# 作業依頼
以下の本文に基づき、シムプリンツ社から提供を受けた指紋サンプルが何歳以下の幼児何人分だったかを答えよ。

# 本文
想定外の苦労の連続。サンプルデータの入手もままならず
こうして3者の共創プロジェクトが動き出した。しかしプロジェクトが進む中では、想定外な出来事が次々に起こったという。例えば、開発を進めるためのサンプルデータの入手もその1つ。共創パートナーとなったシムプリンツ社は幼児の指紋データを豊富に持っている。依頼すれば、すぐに提供してくれるだろう。そう読んでいたがそれすらままならなかったという。「欧州の域外に個人情報を送付する場合、個人情報の保護を目的としたGDPR(一般データ保護規則)に準拠した手続きが必要だったのです」と椿野は話す。GDPRは日本の個人保護法以上に厳格なルールで、罰則も厳しい。
「これまでGDPRを意識して仕事をしたことなんてありませんでした。そこでまずGDPRとは何なのか。社内でどういった手続きを踏むのか、受領するデータはGDPR上のどの条項にあてはまるのか、どうやって提供者の同意の確認方法や当局対応が必要なのかなど、わからないことだらけでした。NEC社内でもGDPR対応は始まったばかりで、あえて欧州からデータを取得する事例がほぼなく、試行錯誤でした。社内の人脈を頼って欧州拠点のリーガル部門を紹介してもらい、GDPRについて手取り足取り教えてもらいました。いろいろと苦労を重ねましたが、おかげでGDPRに対応することができ、シムプリンツ社から5歳以下の幼児150人分の指紋サンプルの提供を受けることができたのです。もう1つ良かった点は、シムプリンツ社がGDPRを順守している旨の情報開示を対外的に実施しており、データ授受のための契約を通して、信頼できる会社であることが確認できたことです」(椿野)
サンプルデータが揃えば、あとは開発の出番だ。しかし、この作業も一筋縄でいくものではなかった。幼児の指紋には、成人にはない難しさがあるからだ。
世界に類を見ない幼児指紋の認証率99%を達成
NECの指紋認証の研究開発は40年の歴史を持つ。犯罪捜査への活用を目指し、警察組織と研究開発に取り組んだのが始まりだ。目的は現場に残る遺留指紋の解析と照合である。いろいろな制約の中で技術を磨き、多くの技術者の試行錯誤と知見を積み上げた結果、世界No.1の精度を発揮できるようになった。現在は国内のみならず、海外の警察・捜査機関にも採用されている。

# 確認用データ
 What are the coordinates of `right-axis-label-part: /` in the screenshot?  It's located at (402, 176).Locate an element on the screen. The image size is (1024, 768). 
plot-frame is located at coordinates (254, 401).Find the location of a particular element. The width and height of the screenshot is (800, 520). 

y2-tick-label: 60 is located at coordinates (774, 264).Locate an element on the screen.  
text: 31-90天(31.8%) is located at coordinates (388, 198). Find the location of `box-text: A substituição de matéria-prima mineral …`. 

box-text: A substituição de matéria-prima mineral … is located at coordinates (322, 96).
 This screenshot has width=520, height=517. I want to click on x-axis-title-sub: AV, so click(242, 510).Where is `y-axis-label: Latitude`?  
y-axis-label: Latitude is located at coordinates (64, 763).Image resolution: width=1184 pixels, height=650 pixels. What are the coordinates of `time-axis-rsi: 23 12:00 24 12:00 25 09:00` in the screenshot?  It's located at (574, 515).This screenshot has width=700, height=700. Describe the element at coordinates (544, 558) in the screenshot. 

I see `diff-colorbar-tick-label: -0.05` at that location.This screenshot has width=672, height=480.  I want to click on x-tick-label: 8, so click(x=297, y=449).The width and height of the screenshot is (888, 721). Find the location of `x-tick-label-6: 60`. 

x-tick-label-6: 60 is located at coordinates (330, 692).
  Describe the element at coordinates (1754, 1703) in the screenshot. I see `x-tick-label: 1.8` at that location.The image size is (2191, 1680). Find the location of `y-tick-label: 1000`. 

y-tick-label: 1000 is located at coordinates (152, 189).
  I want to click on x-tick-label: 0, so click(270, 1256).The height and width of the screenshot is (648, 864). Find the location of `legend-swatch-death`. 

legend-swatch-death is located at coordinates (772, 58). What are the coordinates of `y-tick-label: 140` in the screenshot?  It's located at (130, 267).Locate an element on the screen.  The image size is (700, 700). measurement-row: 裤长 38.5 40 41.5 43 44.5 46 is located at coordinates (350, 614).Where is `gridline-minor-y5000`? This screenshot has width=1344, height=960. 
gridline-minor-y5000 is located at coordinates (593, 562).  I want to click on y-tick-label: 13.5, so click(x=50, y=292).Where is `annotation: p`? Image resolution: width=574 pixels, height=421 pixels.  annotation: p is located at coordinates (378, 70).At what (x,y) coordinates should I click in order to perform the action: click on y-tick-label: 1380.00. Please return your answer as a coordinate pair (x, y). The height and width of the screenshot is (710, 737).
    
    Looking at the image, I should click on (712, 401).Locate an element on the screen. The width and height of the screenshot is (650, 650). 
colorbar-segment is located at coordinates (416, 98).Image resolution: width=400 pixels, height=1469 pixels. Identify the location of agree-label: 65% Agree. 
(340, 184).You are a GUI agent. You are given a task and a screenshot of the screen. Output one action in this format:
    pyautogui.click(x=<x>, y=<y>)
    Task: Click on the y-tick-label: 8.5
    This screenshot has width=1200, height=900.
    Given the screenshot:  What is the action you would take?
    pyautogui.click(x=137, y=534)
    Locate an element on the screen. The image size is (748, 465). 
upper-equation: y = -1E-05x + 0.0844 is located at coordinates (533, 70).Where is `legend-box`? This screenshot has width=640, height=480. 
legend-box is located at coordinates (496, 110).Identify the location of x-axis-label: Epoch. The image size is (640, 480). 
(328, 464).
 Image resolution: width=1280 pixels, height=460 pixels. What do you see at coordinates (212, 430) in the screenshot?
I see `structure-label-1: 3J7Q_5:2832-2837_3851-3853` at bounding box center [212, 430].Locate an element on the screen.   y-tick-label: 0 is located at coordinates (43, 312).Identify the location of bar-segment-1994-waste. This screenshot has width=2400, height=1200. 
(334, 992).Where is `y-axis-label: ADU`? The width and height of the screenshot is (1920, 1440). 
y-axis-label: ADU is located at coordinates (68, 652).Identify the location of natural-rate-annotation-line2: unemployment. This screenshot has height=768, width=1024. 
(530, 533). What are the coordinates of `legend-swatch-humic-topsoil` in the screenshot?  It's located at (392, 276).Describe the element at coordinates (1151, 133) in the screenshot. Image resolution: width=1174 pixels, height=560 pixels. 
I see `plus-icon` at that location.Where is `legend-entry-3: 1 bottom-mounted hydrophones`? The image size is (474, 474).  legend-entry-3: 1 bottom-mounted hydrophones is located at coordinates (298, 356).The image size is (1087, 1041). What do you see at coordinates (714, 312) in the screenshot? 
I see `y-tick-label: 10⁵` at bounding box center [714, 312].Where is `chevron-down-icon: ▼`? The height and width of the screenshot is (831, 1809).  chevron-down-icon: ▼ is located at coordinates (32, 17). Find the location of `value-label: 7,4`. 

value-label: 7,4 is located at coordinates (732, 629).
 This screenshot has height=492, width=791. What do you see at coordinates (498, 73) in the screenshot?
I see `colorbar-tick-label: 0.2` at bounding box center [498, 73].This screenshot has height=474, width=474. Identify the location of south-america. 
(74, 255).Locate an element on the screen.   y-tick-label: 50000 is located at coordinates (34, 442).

# この作業の結果
5歳以下の幼児150人分である。